[Opening EXERCISE DATA section]
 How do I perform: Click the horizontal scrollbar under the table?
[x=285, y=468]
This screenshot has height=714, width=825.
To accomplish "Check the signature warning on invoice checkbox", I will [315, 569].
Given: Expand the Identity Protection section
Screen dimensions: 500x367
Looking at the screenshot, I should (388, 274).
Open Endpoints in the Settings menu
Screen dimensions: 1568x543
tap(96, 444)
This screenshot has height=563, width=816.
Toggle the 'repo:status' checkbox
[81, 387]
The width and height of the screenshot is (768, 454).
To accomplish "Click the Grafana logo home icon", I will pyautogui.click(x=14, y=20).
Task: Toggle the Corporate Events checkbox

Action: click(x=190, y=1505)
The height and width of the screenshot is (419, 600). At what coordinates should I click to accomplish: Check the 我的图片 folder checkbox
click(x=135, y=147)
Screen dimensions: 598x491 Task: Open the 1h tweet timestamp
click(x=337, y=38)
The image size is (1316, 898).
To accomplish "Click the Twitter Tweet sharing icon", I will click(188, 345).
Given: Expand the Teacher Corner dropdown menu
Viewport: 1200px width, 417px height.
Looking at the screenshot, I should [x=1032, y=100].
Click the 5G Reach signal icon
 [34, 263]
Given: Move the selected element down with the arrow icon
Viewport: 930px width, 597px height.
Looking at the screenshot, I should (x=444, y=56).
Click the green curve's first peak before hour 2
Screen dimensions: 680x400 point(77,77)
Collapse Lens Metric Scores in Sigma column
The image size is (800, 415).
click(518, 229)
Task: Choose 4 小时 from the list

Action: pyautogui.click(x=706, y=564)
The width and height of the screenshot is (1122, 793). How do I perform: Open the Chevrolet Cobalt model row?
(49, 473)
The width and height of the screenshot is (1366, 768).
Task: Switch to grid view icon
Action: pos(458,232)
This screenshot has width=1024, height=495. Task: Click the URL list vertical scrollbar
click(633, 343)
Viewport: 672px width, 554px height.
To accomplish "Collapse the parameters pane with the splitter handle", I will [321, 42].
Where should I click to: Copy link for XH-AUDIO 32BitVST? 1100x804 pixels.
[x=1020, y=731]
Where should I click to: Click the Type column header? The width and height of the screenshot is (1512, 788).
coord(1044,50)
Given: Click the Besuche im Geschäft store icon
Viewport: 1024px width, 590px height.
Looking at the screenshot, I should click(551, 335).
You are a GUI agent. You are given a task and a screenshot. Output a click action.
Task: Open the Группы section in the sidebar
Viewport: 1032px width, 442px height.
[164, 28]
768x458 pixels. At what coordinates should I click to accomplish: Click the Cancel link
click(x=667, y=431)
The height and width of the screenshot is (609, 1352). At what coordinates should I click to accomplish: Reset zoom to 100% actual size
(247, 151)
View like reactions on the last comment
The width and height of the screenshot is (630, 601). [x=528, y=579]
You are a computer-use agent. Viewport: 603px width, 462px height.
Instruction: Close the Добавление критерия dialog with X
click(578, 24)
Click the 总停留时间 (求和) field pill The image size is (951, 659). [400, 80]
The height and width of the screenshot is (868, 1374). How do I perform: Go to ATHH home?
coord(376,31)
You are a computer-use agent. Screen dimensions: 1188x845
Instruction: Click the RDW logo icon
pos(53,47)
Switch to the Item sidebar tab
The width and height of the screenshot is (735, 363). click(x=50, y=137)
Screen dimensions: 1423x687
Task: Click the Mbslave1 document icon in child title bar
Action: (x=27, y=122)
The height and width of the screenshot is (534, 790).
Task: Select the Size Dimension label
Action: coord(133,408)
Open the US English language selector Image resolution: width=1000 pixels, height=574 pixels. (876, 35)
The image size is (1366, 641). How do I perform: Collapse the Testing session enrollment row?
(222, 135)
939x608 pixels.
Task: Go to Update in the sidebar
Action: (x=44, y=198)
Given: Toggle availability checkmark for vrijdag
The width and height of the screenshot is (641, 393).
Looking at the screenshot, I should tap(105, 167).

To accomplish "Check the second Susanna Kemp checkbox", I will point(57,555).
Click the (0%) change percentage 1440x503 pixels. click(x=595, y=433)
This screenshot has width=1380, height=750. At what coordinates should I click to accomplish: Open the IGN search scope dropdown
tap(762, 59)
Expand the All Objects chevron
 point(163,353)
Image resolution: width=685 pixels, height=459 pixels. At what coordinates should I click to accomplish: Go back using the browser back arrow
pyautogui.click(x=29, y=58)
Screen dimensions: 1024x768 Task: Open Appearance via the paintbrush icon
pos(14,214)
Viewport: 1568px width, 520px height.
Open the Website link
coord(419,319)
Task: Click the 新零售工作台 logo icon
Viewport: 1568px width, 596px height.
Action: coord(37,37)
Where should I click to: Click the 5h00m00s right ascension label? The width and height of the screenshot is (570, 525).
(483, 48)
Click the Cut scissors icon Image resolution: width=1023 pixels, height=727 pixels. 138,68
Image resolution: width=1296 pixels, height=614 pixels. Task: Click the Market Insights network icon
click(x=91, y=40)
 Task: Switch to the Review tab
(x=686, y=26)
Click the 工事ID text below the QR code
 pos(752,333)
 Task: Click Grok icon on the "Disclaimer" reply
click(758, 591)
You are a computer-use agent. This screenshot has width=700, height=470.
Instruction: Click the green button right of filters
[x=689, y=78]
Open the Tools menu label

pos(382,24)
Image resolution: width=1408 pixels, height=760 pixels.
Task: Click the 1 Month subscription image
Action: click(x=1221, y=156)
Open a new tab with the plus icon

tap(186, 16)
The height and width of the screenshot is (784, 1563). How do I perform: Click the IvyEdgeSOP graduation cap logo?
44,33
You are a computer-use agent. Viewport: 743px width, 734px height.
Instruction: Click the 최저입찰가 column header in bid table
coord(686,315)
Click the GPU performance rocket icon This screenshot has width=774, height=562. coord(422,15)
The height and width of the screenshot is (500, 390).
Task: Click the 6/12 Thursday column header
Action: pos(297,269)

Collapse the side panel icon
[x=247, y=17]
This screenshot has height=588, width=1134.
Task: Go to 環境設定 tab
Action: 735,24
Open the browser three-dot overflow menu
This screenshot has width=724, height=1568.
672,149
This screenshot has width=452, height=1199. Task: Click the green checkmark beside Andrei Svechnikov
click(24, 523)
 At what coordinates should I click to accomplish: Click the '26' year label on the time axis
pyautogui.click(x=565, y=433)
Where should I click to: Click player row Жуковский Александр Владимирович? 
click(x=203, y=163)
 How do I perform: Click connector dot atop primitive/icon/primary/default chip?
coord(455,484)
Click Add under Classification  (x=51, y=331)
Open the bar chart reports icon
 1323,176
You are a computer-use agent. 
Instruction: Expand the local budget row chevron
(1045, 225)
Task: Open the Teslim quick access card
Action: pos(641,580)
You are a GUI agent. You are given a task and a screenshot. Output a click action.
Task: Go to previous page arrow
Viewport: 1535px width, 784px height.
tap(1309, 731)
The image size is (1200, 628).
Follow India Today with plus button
[Closing EXERCISE DATA section]
■ **WORK ITEM**
Set every record down again, exactly as given.

■ **FINISHED EXERCISE**
 How do I perform: Click the horizontal scrollbar under the table?
[x=285, y=468]
This screenshot has height=714, width=825.
To accomplish "Check the signature warning on invoice checkbox", I will [315, 569].
Given: Expand the Identity Protection section
Screen dimensions: 500x367
Looking at the screenshot, I should (388, 274).
Open Endpoints in the Settings menu
Screen dimensions: 1568x543
tap(96, 444)
This screenshot has height=563, width=816.
Toggle the 'repo:status' checkbox
[81, 387]
The width and height of the screenshot is (768, 454).
To accomplish "Click the Grafana logo home icon", I will pyautogui.click(x=14, y=20).
Task: Toggle the Corporate Events checkbox

Action: click(x=190, y=1505)
The height and width of the screenshot is (419, 600). At what coordinates should I click to accomplish: Check the 我的图片 folder checkbox
click(x=135, y=147)
Screen dimensions: 598x491 Task: Open the 1h tweet timestamp
click(x=337, y=38)
The image size is (1316, 898).
To accomplish "Click the Twitter Tweet sharing icon", I will click(188, 345).
Given: Expand the Teacher Corner dropdown menu
Viewport: 1200px width, 417px height.
Looking at the screenshot, I should [x=1032, y=100].
Click the 5G Reach signal icon
 [34, 263]
Given: Move the selected element down with the arrow icon
Viewport: 930px width, 597px height.
Looking at the screenshot, I should (x=444, y=56).
Click the green curve's first peak before hour 2
Screen dimensions: 680x400 point(77,77)
Collapse Lens Metric Scores in Sigma column
The image size is (800, 415).
click(518, 229)
Task: Choose 4 小时 from the list

Action: pyautogui.click(x=706, y=564)
The width and height of the screenshot is (1122, 793). How do I perform: Open the Chevrolet Cobalt model row?
(49, 473)
The width and height of the screenshot is (1366, 768).
Task: Switch to grid view icon
Action: pos(458,232)
This screenshot has width=1024, height=495. Task: Click the URL list vertical scrollbar
click(633, 343)
Viewport: 672px width, 554px height.
To accomplish "Collapse the parameters pane with the splitter handle", I will [321, 42].
Where should I click to: Copy link for XH-AUDIO 32BitVST? 1100x804 pixels.
[x=1020, y=731]
Where should I click to: Click the Type column header? The width and height of the screenshot is (1512, 788).
coord(1044,50)
Given: Click the Besuche im Geschäft store icon
Viewport: 1024px width, 590px height.
Looking at the screenshot, I should click(551, 335).
You are a GUI agent. You are given a task and a screenshot. Output a click action.
Task: Open the Группы section in the sidebar
Viewport: 1032px width, 442px height.
[164, 28]
768x458 pixels. At what coordinates should I click to accomplish: Click the Cancel link
click(x=667, y=431)
The height and width of the screenshot is (609, 1352). At what coordinates should I click to accomplish: Reset zoom to 100% actual size
(247, 151)
View like reactions on the last comment
The width and height of the screenshot is (630, 601). [x=528, y=579]
You are a computer-use agent. Viewport: 603px width, 462px height.
Instruction: Close the Добавление критерия dialog with X
click(578, 24)
Click the 总停留时间 (求和) field pill The image size is (951, 659). [400, 80]
The height and width of the screenshot is (868, 1374). How do I perform: Go to ATHH home?
coord(376,31)
You are a computer-use agent. Screen dimensions: 1188x845
Instruction: Click the RDW logo icon
pos(53,47)
Switch to the Item sidebar tab
The width and height of the screenshot is (735, 363). click(x=50, y=137)
Screen dimensions: 1423x687
Task: Click the Mbslave1 document icon in child title bar
Action: (x=27, y=122)
The height and width of the screenshot is (534, 790).
Task: Select the Size Dimension label
Action: coord(133,408)
Open the US English language selector Image resolution: width=1000 pixels, height=574 pixels. (876, 35)
The image size is (1366, 641). How do I perform: Collapse the Testing session enrollment row?
(222, 135)
939x608 pixels.
Task: Go to Update in the sidebar
Action: (x=44, y=198)
Given: Toggle availability checkmark for vrijdag
The width and height of the screenshot is (641, 393).
Looking at the screenshot, I should tap(105, 167).

To accomplish "Check the second Susanna Kemp checkbox", I will point(57,555).
Click the (0%) change percentage 1440x503 pixels. click(x=595, y=433)
This screenshot has width=1380, height=750. At what coordinates should I click to accomplish: Open the IGN search scope dropdown
tap(762, 59)
Expand the All Objects chevron
 point(163,353)
Image resolution: width=685 pixels, height=459 pixels. At what coordinates should I click to accomplish: Go back using the browser back arrow
pyautogui.click(x=29, y=58)
Screen dimensions: 1024x768 Task: Open Appearance via the paintbrush icon
pos(14,214)
Viewport: 1568px width, 520px height.
Open the Website link
coord(419,319)
Task: Click the 新零售工作台 logo icon
Viewport: 1568px width, 596px height.
Action: coord(37,37)
Where should I click to: Click the 5h00m00s right ascension label? The width and height of the screenshot is (570, 525).
(483, 48)
Click the Cut scissors icon Image resolution: width=1023 pixels, height=727 pixels. 138,68
Image resolution: width=1296 pixels, height=614 pixels. Task: Click the Market Insights network icon
click(x=91, y=40)
 Task: Switch to the Review tab
(x=686, y=26)
Click the 工事ID text below the QR code
 pos(752,333)
 Task: Click Grok icon on the "Disclaimer" reply
click(758, 591)
You are a computer-use agent. This screenshot has width=700, height=470.
Instruction: Click the green button right of filters
[x=689, y=78]
Open the Tools menu label

pos(382,24)
Image resolution: width=1408 pixels, height=760 pixels.
Task: Click the 1 Month subscription image
Action: click(x=1221, y=156)
Open a new tab with the plus icon

tap(186, 16)
The height and width of the screenshot is (784, 1563). How do I perform: Click the IvyEdgeSOP graduation cap logo?
44,33
You are a computer-use agent. Viewport: 743px width, 734px height.
Instruction: Click the 최저입찰가 column header in bid table
coord(686,315)
Click the GPU performance rocket icon This screenshot has width=774, height=562. coord(422,15)
The height and width of the screenshot is (500, 390).
Task: Click the 6/12 Thursday column header
Action: pos(297,269)

Collapse the side panel icon
[x=247, y=17]
This screenshot has height=588, width=1134.
Task: Go to 環境設定 tab
Action: 735,24
Open the browser three-dot overflow menu
This screenshot has width=724, height=1568.
672,149
This screenshot has width=452, height=1199. Task: Click the green checkmark beside Andrei Svechnikov
click(24, 523)
 At what coordinates should I click to accomplish: Click the '26' year label on the time axis
pyautogui.click(x=565, y=433)
Where should I click to: Click player row Жуковский Александр Владимирович? 
click(x=203, y=163)
 How do I perform: Click connector dot atop primitive/icon/primary/default chip?
coord(455,484)
Click Add under Classification  (x=51, y=331)
Open the bar chart reports icon
 1323,176
You are a computer-use agent. 
Instruction: Expand the local budget row chevron
(1045, 225)
Task: Open the Teslim quick access card
Action: pos(641,580)
You are a GUI agent. You are given a task and a screenshot. Output a click action.
Task: Go to previous page arrow
Viewport: 1535px width, 784px height.
tap(1309, 731)
The image size is (1200, 628).
Follow India Today with plus button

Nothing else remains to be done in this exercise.